YOUR TASK:
Restate word for word the lines of the entries below, starting with the line that holds "Preferenze sui cookie (295, 2521)" and ending with the line that holds "Report + Support (96, 830)", and no others.

STUDY MATERIAL:
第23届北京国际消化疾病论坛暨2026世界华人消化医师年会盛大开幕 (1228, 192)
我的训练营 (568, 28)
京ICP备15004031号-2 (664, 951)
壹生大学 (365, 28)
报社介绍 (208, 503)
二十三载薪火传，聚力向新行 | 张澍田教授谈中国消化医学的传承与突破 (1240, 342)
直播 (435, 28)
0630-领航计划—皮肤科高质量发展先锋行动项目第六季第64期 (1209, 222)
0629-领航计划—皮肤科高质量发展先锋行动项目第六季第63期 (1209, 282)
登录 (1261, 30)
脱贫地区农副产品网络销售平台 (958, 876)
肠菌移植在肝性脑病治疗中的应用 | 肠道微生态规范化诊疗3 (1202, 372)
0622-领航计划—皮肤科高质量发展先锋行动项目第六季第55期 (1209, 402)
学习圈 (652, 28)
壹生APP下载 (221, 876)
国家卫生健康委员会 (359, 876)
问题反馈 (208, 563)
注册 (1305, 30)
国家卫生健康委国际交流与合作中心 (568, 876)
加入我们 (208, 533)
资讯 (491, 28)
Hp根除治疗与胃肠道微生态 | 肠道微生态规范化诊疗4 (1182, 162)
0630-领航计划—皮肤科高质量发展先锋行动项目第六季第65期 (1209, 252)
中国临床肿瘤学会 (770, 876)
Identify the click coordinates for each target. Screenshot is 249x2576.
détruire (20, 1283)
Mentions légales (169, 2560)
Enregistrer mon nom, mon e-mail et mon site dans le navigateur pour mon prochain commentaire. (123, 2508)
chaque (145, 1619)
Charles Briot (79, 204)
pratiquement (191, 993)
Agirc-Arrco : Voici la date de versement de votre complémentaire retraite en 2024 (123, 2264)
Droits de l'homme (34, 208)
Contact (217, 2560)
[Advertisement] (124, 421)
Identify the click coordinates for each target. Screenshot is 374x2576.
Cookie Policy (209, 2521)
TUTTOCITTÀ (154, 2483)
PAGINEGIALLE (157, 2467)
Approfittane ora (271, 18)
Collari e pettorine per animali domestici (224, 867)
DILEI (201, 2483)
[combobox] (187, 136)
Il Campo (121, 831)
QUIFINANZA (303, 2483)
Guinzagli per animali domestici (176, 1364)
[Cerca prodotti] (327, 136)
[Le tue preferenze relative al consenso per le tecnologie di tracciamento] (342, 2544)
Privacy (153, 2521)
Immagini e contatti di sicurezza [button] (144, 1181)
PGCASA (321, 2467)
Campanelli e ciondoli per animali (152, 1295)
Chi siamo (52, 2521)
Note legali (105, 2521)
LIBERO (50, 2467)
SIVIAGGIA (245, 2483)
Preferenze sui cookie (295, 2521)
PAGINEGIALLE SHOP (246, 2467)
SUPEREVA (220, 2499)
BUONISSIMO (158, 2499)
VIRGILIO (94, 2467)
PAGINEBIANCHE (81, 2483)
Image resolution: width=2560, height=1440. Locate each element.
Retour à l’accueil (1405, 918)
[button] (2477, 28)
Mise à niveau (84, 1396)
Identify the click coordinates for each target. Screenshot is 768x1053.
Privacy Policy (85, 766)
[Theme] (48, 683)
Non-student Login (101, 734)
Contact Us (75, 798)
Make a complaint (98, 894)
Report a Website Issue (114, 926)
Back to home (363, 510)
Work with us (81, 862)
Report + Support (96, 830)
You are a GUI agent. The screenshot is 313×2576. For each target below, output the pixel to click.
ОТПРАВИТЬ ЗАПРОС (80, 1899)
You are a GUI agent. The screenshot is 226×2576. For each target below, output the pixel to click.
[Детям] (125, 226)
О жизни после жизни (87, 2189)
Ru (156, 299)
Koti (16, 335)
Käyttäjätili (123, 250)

WRITTEN SOLUTION:
Preferenze sui cookie (295, 2521)
PAGINEGIALLE SHOP (246, 2467)
SUPEREVA (220, 2499)
BUONISSIMO (158, 2499)
VIRGILIO (94, 2467)
PAGINEBIANCHE (81, 2483)
Image resolution: width=2560, height=1440. Locate each element.
Retour à l’accueil (1405, 918)
[button] (2477, 28)
Mise à niveau (84, 1396)
Identify the click coordinates for each target. Screenshot is 768x1053.
Privacy Policy (85, 766)
[Theme] (48, 683)
Non-student Login (101, 734)
Contact Us (75, 798)
Make a complaint (98, 894)
Report a Website Issue (114, 926)
Back to home (363, 510)
Work with us (81, 862)
Report + Support (96, 830)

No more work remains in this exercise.